The High Court has opened the way for a controversial housing development on a former industrial site – despite objectors’ fears that the soil may be contaminated with anthrax spores and other toxic materials which pose a serious risk to public health.
The site was, from the Victorian era, home to a factory making glue from animal bones and, subsequently, a chemical works. However, the local authority ruled that an environmental impact assessment (EIA) was not required before it granted planning consent for the 39-home development.
Objectors mounted a judicial review challenge on the basis that contamination of the site was ‘sufficiently serious and poorly understood’ to make an EIA mandatory. There was no guarantee that remediation works would be effective because the sources of the contamination, and its full extent, ‘were not known’.
However, the council’s principal planning officer had reported that ‘intrusive site investigations’ had not uncovered any evidence of anthrax contamination. His conclusion was backed up by an expert who said that the risk of hazardous concentrations of anthrax spores lurking below the surface was ‘minimal’.
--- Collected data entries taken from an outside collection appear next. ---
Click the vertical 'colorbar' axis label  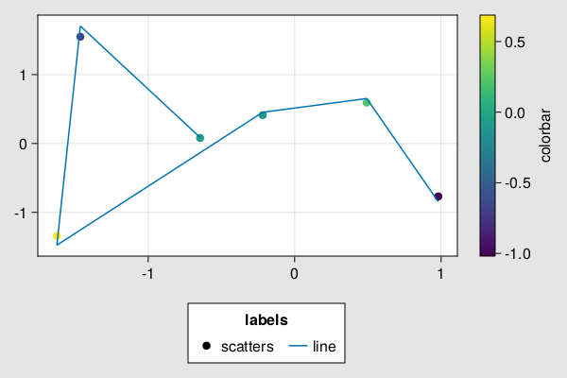point(545,135)
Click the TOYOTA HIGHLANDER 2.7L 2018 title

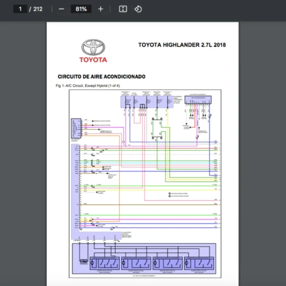click(x=182, y=45)
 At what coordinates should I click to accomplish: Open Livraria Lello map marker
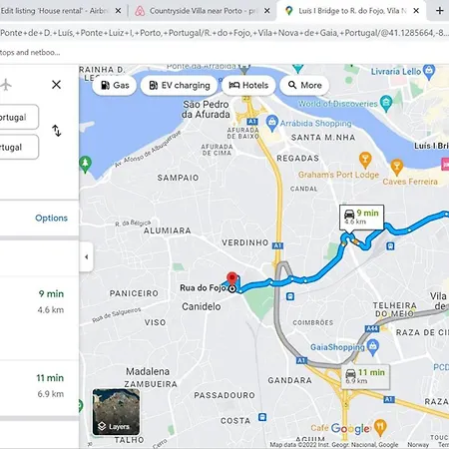429,72
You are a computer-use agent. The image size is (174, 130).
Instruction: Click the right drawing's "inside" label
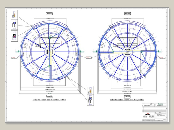128,14
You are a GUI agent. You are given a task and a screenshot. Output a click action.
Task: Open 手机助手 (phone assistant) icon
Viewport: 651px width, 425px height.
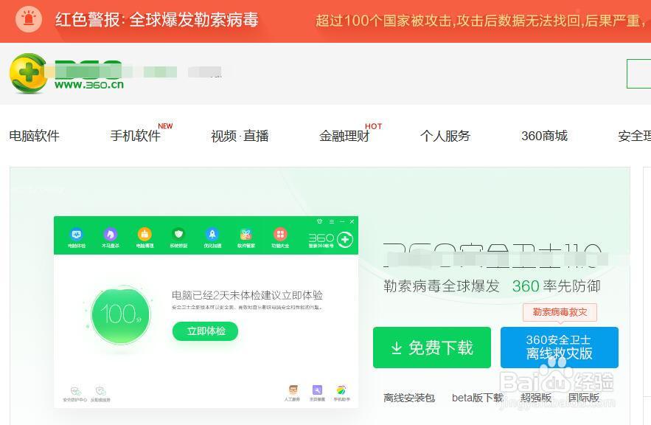(341, 388)

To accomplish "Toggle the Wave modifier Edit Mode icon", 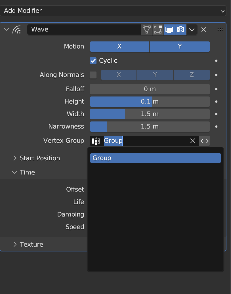I will [158, 30].
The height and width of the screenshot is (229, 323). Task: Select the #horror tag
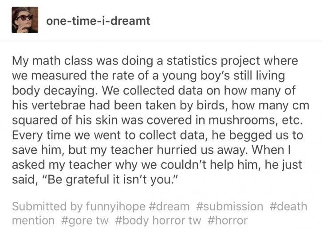click(x=227, y=220)
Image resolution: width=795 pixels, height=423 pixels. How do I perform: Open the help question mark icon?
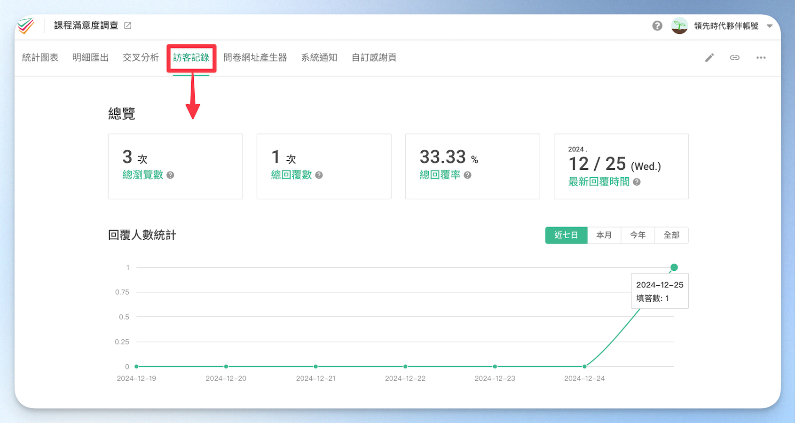click(x=657, y=26)
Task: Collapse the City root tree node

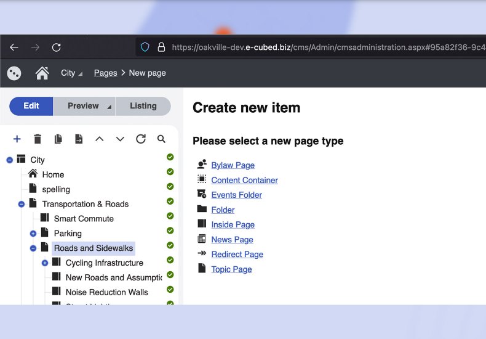Action: click(x=10, y=160)
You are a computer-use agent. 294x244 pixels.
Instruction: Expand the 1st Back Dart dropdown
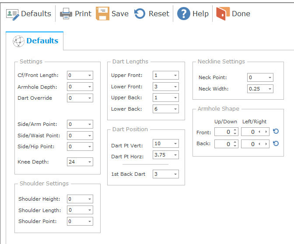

In dismissing the challenge, the Court noted that the Environment Agency had no objections to the development, so long as a thorough ‘remediation strategy’ was carried out. That would include stripping off the site’s topsoil and ‘capping’ the earth underneath before putting the topsoil back again after it had been checked for contamination.
The planning officer had given ‘specific attention’ to the contamination risk, which he was well qualified to assess, and he was entitled to conclude that any localised environmental effects would be insignificant and ‘could be successfully mitigated’.